Le CD&V ne veut pas être pris au dépourvu en cas de départ de Herman Van Rompuy à l'Europe. Marianne Thyssen, la présidente du parti, dit y avoir déjà réfléchi mais ne veut pas vendre la peau de l'ours...
"Tant qu'il n'y a pas eu de Sommet européen au cours duquel il aurait été demandé à Herman Van Rompuy de prendre la présidence du Conseil européen, nous n'avons rien à décider. La question d'un successeur éventuel (à Van Rompuy) n'a pas été abordée", a commenté lundi la présidente du CD&V à l'issue du Bureau.
"Le fait que le nom d'Herman Van Rompuy circule est un honneur pour le parti, pour le pays et pour lui-même. Mais tant qu'il n'y a pas d'offre précise, il n'y a pas lieu d'en parler", a indiqué Marianne Thyssen.

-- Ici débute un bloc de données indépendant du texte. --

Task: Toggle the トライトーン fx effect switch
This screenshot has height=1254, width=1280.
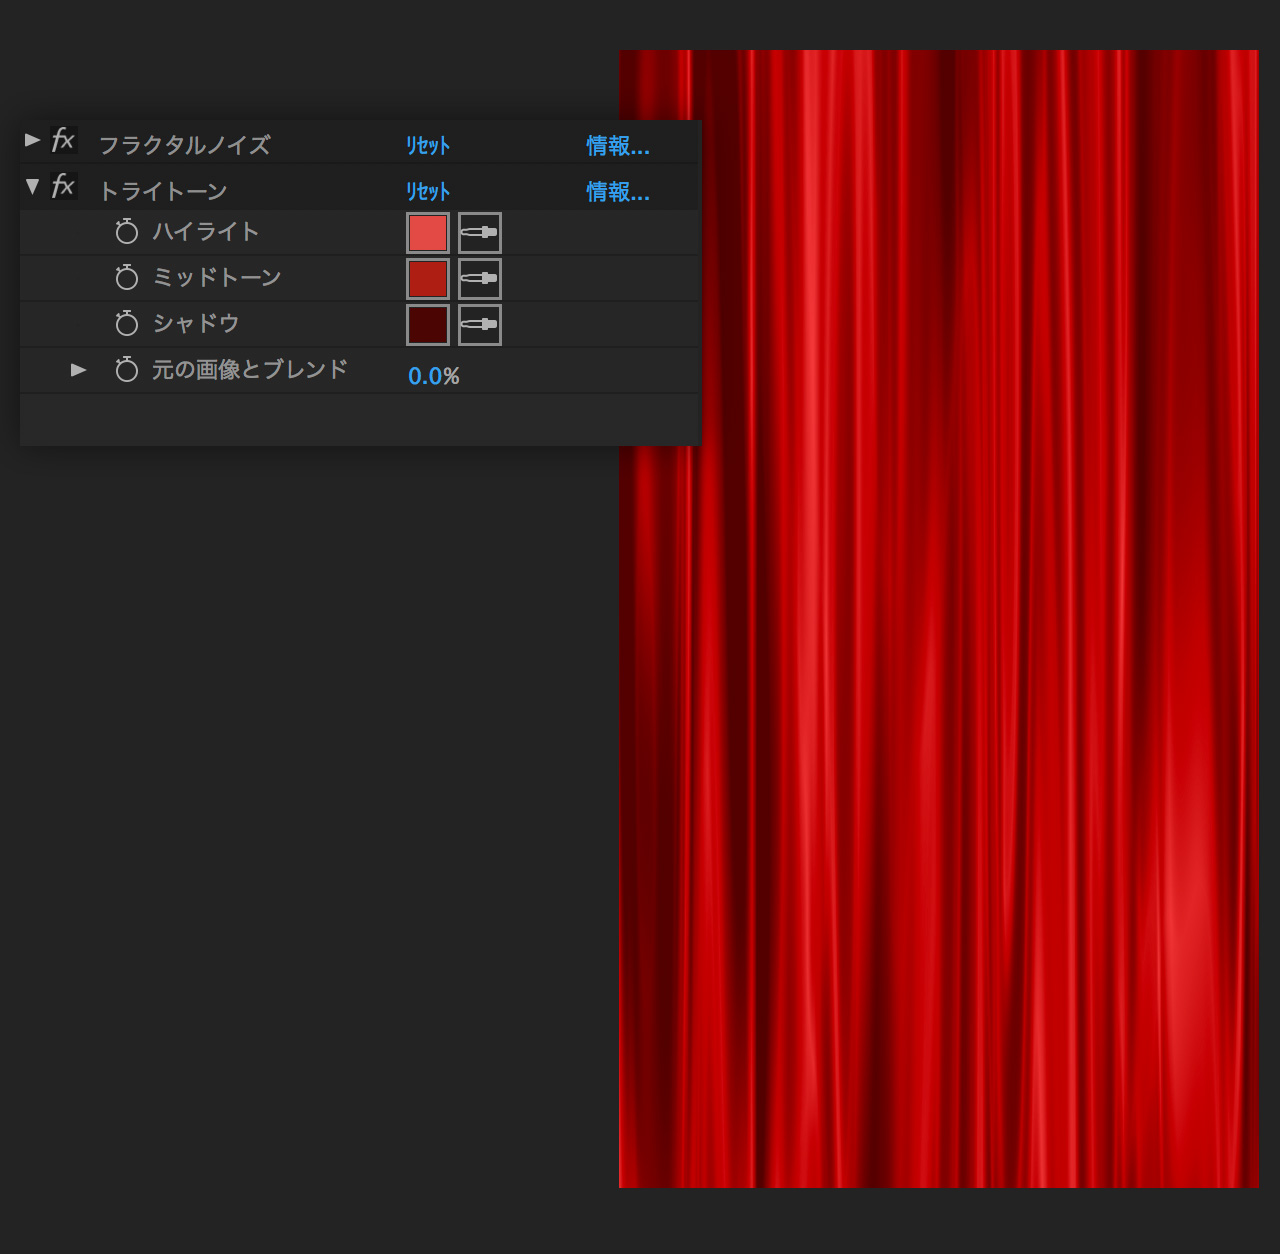Action: [63, 186]
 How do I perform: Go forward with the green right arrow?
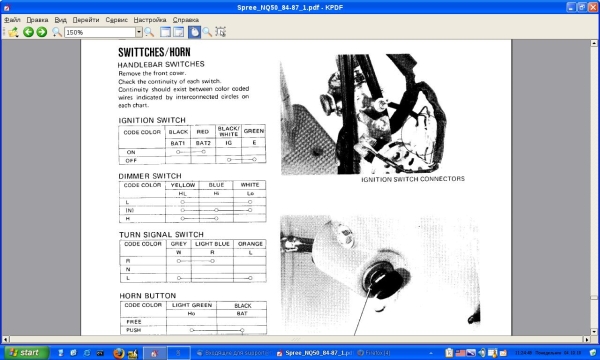pyautogui.click(x=42, y=32)
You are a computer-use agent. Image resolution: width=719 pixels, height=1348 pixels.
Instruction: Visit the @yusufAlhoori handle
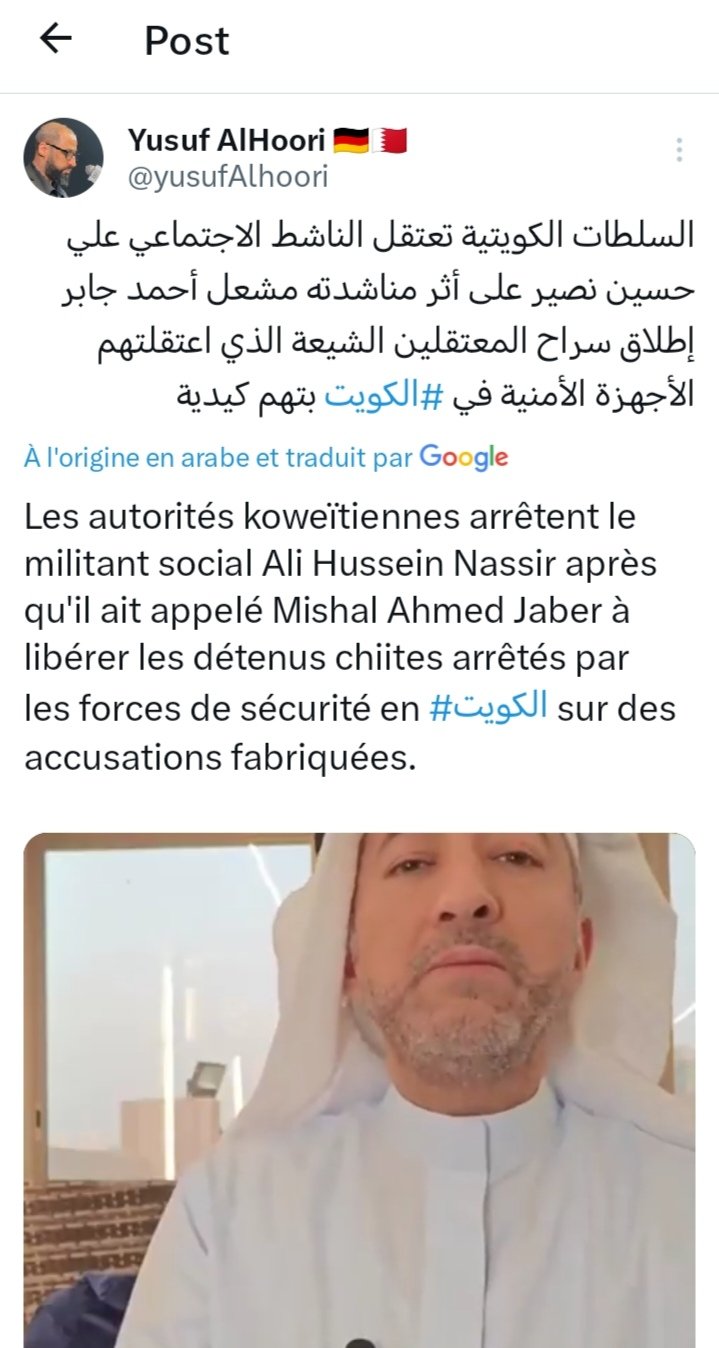pyautogui.click(x=228, y=177)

"J'y ai déjà réfléchi mais je ne m'exprime pas à cet égard", a-t-elle précisé.
Le souvenir de Dehaene
La présidente a qualifié en substance sa formation de parti raisonnable qui prendra ses responsabilités en temps voulu, rappelant la mauvaise expérience de Jean-Luc Dehaene qui, parti favori pour présider la Commission lors du Sommet de Corfou en 1994 avait finalement échoué face au veto britannique.
Favori dans la course à la présidence du Conseil européen, Herman Van Rompuy a été applaudi lundi au Bureau de son parti.